Talk:Constant structure

From Xenharmonic Wiki
Jump to navigation Jump to search

This page also contains archived Wikispaces discussion.

Note names in the diatonic scale

The Examples section currently contains the following table:


Interval matrix as note names:

1 2 3 4 5 6 7 (8)
C C D E F G A B C
D C D Eb F G A Bb C
E C Db Eb F G Ab Bb C
F C D E F# G A B C
G C D E F G A Bb C
A C D Eb F G Ab Bb C
B C Db Eb F Gb Ab Bb C

This usage seems incoherent to me: if the scale in the example is the diatonic scale containing C, D, E, F, G, A, and B, then the scale in question doesn't contain any notes with sharps or flats, and it's nonsensical to talk about those notes. Instead, the table should describe the notes from a single scale, and the paragraph that follows it should also refer to the notes within that same scale.

I suggest something like the following instead:


Interval matrix as steps of 12edo:

1 2 3 4 5 6 7 (8)
0\12 0\12 2\12 4\12 5\12 7\12 9\12 11\12 12\12
2\12 0\12 2\12 3\12 5\12 7\12 9\12 10\12 12\12
4\12 0\12 1\12 3\12 5\12 7\12 8\12 10\12 12\12
5\12 0\12 2\12 4\12 6\12 7\12 9\12 11\12 12\12
7\12 0\12 2\12 4\12 5\12 7\12 9\12 10\12 12\12
9\12 0\12 2\12 3\12 5\12 7\12 8\12 10\12 12\12
11\12 0\12 1\12 3\12 5\12 6\12 8\12 10\12 12\12

Interval matrix as note names:

1 2 3 4 5 6 7 (8)
C C D E F G A B C
D D E F G A B C D
E E F G A B C D E
F F G A B C D E F
G G A B C D E F G
A A B C D E F G A
B B C D E F G A B

In 12edo, the intervals from F to B and from B to F are the same size: 6\12, or 600 cents. From F to B, this interval spans four steps of our diatonic scale; but from B to F it spans five. Since the same (600¢) interval spans different numbers of scale steps at different points in the scale, this scale is not a constant structure.

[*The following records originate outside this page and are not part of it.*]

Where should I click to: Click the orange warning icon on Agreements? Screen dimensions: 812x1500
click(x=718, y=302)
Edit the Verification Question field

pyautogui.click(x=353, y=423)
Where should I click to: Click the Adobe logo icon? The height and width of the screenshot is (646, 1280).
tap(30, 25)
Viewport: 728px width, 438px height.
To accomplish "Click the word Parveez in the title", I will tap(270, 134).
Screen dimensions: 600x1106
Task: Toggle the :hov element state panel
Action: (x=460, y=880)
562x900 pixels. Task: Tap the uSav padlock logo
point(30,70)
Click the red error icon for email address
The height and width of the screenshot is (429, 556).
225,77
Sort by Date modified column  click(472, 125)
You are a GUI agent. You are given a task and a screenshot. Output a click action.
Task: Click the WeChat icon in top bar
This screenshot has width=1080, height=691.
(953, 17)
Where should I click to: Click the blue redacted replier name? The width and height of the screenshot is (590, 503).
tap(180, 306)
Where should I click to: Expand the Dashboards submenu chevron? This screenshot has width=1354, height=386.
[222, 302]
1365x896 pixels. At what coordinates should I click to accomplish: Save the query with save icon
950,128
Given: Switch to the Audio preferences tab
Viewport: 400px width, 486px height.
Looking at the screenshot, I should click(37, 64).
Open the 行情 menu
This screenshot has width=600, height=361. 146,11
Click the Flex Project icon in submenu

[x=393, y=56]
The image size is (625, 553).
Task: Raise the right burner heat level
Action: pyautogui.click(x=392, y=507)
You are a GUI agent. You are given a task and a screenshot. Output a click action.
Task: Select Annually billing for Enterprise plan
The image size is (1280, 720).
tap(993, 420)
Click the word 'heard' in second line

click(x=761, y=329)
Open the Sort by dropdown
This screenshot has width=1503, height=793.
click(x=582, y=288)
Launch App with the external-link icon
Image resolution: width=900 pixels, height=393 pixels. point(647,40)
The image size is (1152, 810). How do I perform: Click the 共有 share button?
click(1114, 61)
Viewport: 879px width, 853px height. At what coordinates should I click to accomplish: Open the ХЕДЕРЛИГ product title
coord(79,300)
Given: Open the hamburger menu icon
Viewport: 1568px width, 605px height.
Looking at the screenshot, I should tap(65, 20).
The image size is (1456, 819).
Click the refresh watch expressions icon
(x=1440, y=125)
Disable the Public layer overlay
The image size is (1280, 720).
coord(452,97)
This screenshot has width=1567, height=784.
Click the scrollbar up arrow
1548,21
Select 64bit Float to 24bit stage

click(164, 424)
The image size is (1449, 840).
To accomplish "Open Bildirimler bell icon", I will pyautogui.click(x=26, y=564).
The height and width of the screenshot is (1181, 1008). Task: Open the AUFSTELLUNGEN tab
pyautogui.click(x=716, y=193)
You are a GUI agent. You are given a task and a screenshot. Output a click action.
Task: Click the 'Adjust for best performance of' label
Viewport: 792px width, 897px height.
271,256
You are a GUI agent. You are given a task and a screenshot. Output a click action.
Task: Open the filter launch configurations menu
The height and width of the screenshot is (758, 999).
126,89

However, in tunings that assign different interval sizes for F–B and B–F — such as meantone and superpyth — the diatonic scale is a constant structure. For example, 31edo (meantone) tunes F–B and B–F to 15\31 (581¢) and 16\31 (619¢) respectively, so the four-scale-step interval is distinct from the five-scale-step one:

1 2 3 4 5 6 7 (8)
0\31 0\31 5\31 10\31 13\31 18\31 23\31 28\31 31\31
5\31 0\31 5\31 8\31 13\31 18\31 23\31 26\31 31\31
10\31 0\31 3\31 8\31 13\31 18\31 21\31 26\31 31\31
13\31 0\31 5\31 10\31 15\31 18\31 23\31 28\31 31\31
18\31 0\31 5\31 10\31 13\31 18\31 23\31 26\31 31\31
23\31 0\31 5\31 8\31 13\31 18\31 21\31 26\31 31\31
28\31 0\31 3\31 8\31 13\31 16\31 21\31 26\31 31\31

--Bcmills (talk) 12:18, 2 May 2024 (UTC)


I like this one better:

1 2 3 4 5 6 7 (8)
C P1 M2 M3 P4 P5 M6 M7 P8
D P1 M2 m3 P4 P5 M6 m7 P8
E P1 m2 m3 P4 P5 m6 m7 P8
F P1 M2 M3 A4 P5 M6 M7 P8
G P1 M2 M3 P4 P5 M6 m7 P8
A P1 M2 m3 P4 P5 m6 m7 P8
B P1 m2 m3 P4 d5 m6 m7 P8

Because now the CS violation can be called out as A4 = d5 when L = 2s.

--Frostburn (talk) 15:24, 3 May 2024 (UTC)

“has” vs. “is”

The current version of the page uses two variations: “have/has constant structure” and “is a constant structure”. (See the previous discussion from the Wikispaces archive.)

Erv Wilson's original papers tended to mention only “constant structures” (plural noun), and the Yahoo tuning list entries cited in the [entry] on constant structures consistently use “is”, with or without an article (“is/was a constant structure” or “is CS”). As far as I can tell, “has constant structure” is a neologism created in the Wikispaces entry.

The only Google results I see for "has constant structure" and "have constant structure" are a couple of pages on this wiki, the phrase “you can have constant-structure 17 and 19-limit otonal scales” in the Yahoo tuning list message 8271, and a bunch of mathematical and chemical contexts that have nothing to do with the use of the phrase in the context of Xenharmonic music.

So I'm going to resolve this inconsistency by changing this article to consistently use “is”.